### Exercise description
Copy out the text of every entry below word for word, leaving out the pictures.

### Supplied entries
|---|
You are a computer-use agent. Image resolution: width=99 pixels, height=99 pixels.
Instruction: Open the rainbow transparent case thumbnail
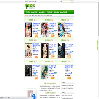(x=29, y=30)
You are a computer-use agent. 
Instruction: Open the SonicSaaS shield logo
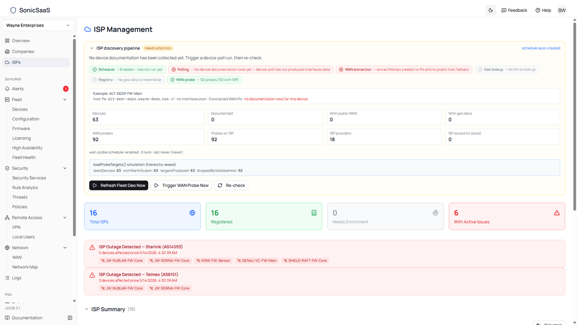(13, 10)
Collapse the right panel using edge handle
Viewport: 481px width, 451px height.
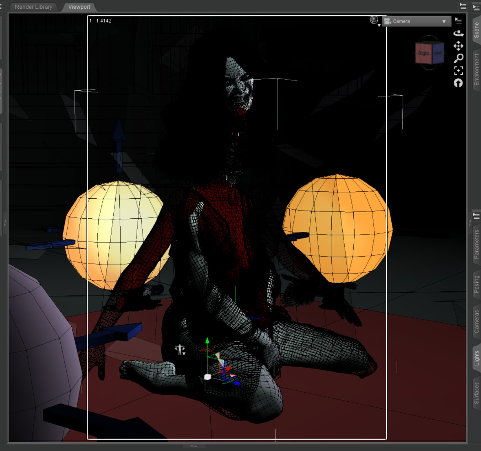(x=470, y=222)
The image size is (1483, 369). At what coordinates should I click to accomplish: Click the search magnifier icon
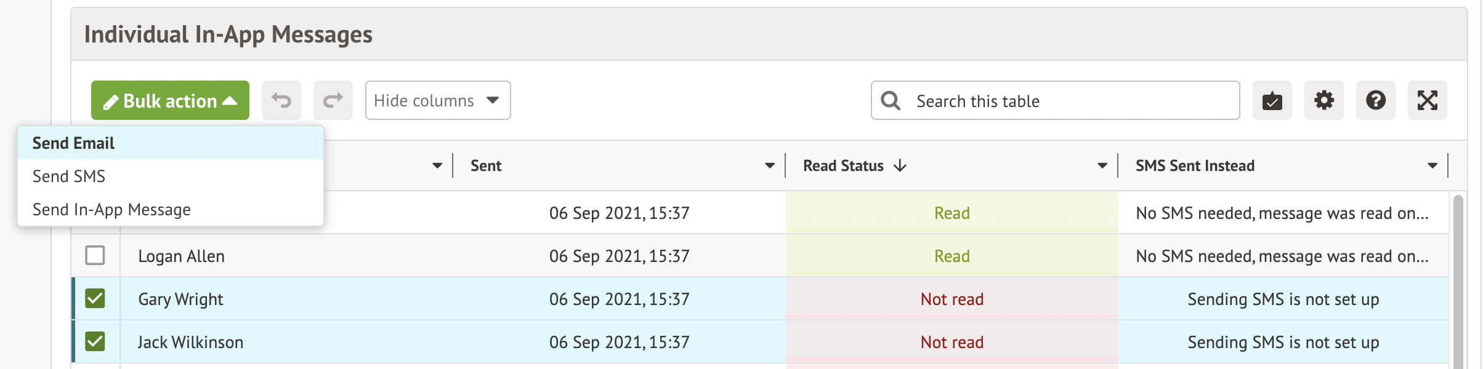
|---|
### Result
You are a computer-use agent. Image resolution: width=99 pixels, height=99 pixels.
Instruction: Open the rainbow transparent case thumbnail
(x=29, y=30)
You are a computer-use agent. 
Instruction: Open the SonicSaaS shield logo
(13, 10)
Collapse the right panel using edge handle
Viewport: 481px width, 451px height.
(x=470, y=222)
The image size is (1483, 369). At what coordinates should I click to accomplish: Click the search magnifier icon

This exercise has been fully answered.